## Start
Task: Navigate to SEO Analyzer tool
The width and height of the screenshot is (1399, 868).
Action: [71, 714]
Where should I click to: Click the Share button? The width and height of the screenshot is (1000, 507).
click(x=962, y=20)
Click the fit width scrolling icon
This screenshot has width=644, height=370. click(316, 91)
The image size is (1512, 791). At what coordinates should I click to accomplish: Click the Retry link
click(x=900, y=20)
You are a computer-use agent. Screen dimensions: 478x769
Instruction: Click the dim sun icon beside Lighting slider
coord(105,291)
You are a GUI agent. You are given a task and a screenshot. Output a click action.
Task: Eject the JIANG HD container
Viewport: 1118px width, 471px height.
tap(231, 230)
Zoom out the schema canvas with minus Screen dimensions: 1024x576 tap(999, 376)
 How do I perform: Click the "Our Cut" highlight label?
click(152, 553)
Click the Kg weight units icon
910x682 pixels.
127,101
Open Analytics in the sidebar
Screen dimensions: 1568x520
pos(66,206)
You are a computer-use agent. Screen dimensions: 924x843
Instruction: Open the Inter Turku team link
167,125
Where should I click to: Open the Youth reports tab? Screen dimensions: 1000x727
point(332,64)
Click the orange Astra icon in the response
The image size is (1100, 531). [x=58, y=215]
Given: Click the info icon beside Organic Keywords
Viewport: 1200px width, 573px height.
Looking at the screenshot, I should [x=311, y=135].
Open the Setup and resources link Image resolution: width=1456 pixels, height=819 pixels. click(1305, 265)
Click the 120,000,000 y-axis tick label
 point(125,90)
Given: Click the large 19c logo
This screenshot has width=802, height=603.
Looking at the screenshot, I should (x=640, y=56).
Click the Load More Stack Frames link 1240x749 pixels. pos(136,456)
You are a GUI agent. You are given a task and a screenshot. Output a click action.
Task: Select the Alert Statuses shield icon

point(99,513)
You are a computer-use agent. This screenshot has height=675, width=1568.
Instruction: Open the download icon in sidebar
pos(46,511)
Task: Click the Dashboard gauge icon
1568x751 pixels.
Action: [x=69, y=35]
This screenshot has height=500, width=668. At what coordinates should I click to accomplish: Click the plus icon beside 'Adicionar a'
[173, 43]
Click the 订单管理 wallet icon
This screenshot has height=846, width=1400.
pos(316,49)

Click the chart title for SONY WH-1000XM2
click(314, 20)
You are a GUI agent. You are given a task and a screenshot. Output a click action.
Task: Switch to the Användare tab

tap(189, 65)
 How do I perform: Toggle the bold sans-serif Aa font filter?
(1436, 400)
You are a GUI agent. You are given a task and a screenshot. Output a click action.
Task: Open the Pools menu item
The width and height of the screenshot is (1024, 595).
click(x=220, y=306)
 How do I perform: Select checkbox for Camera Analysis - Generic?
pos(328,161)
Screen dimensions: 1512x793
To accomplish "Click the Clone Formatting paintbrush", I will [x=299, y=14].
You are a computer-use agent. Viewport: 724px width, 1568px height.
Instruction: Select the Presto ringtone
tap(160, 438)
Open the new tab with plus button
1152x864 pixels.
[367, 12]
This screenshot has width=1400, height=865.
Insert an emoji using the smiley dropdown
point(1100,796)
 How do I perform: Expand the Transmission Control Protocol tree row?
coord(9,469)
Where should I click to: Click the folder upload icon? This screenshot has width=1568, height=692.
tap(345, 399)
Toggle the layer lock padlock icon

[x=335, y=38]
## End
## [Aim of the task]
Rewrite all of the items above with every "Screen dimensions" changed to "Display size", leaving everything else as it is.

## [Solution for this exercise]
Task: Navigate to SEO Analyzer tool
The width and height of the screenshot is (1399, 868).
Action: [71, 714]
Where should I click to: Click the Share button? The width and height of the screenshot is (1000, 507).
click(x=962, y=20)
Click the fit width scrolling icon
This screenshot has width=644, height=370. click(316, 91)
The image size is (1512, 791). At what coordinates should I click to accomplish: Click the Retry link
click(x=900, y=20)
You are a computer-use agent. Display size: 478x769
Instruction: Click the dim sun icon beside Lighting slider
coord(105,291)
You are a GUI agent. You are given a task and a screenshot. Output a click action.
Task: Eject the JIANG HD container
Viewport: 1118px width, 471px height.
tap(231, 230)
Zoom out the schema canvas with minus Display size: 1024x576 tap(999, 376)
 How do I perform: Click the "Our Cut" highlight label?
click(152, 553)
Click the Kg weight units icon
910x682 pixels.
127,101
Open Analytics in the sidebar
Display size: 1568x520
pos(66,206)
You are a computer-use agent. Display size: 924x843
Instruction: Open the Inter Turku team link
167,125
Where should I click to: Open the Youth reports tab? Display size: 1000x727
point(332,64)
Click the orange Astra icon in the response
The image size is (1100, 531). [x=58, y=215]
Given: Click the info icon beside Organic Keywords
Viewport: 1200px width, 573px height.
Looking at the screenshot, I should [x=311, y=135].
Open the Setup and resources link Image resolution: width=1456 pixels, height=819 pixels. click(1305, 265)
Click the 120,000,000 y-axis tick label
 point(125,90)
Given: Click the large 19c logo
This screenshot has width=802, height=603.
Looking at the screenshot, I should (x=640, y=56).
Click the Load More Stack Frames link 1240x749 pixels. pos(136,456)
You are a GUI agent. You are given a task and a screenshot. Output a click action.
Task: Select the Alert Statuses shield icon

point(99,513)
You are a computer-use agent. This screenshot has height=675, width=1568.
Instruction: Open the download icon in sidebar
pos(46,511)
Task: Click the Dashboard gauge icon
1568x751 pixels.
Action: [x=69, y=35]
This screenshot has height=500, width=668. At what coordinates should I click to accomplish: Click the plus icon beside 'Adicionar a'
[173, 43]
Click the 订单管理 wallet icon
This screenshot has height=846, width=1400.
pos(316,49)

Click the chart title for SONY WH-1000XM2
click(314, 20)
You are a GUI agent. You are given a task and a screenshot. Output a click action.
Task: Switch to the Användare tab

tap(189, 65)
 How do I perform: Toggle the bold sans-serif Aa font filter?
(1436, 400)
You are a GUI agent. You are given a task and a screenshot. Output a click action.
Task: Open the Pools menu item
The width and height of the screenshot is (1024, 595).
click(x=220, y=306)
 How do I perform: Select checkbox for Camera Analysis - Generic?
pos(328,161)
Display size: 1512x793
To accomplish "Click the Clone Formatting paintbrush", I will [x=299, y=14].
You are a computer-use agent. Viewport: 724px width, 1568px height.
Instruction: Select the Presto ringtone
tap(160, 438)
Open the new tab with plus button
1152x864 pixels.
[367, 12]
This screenshot has width=1400, height=865.
Insert an emoji using the smiley dropdown
point(1100,796)
 How do I perform: Expand the Transmission Control Protocol tree row?
coord(9,469)
Where should I click to: Click the folder upload icon? This screenshot has width=1568, height=692.
tap(345, 399)
Toggle the layer lock padlock icon

[x=335, y=38]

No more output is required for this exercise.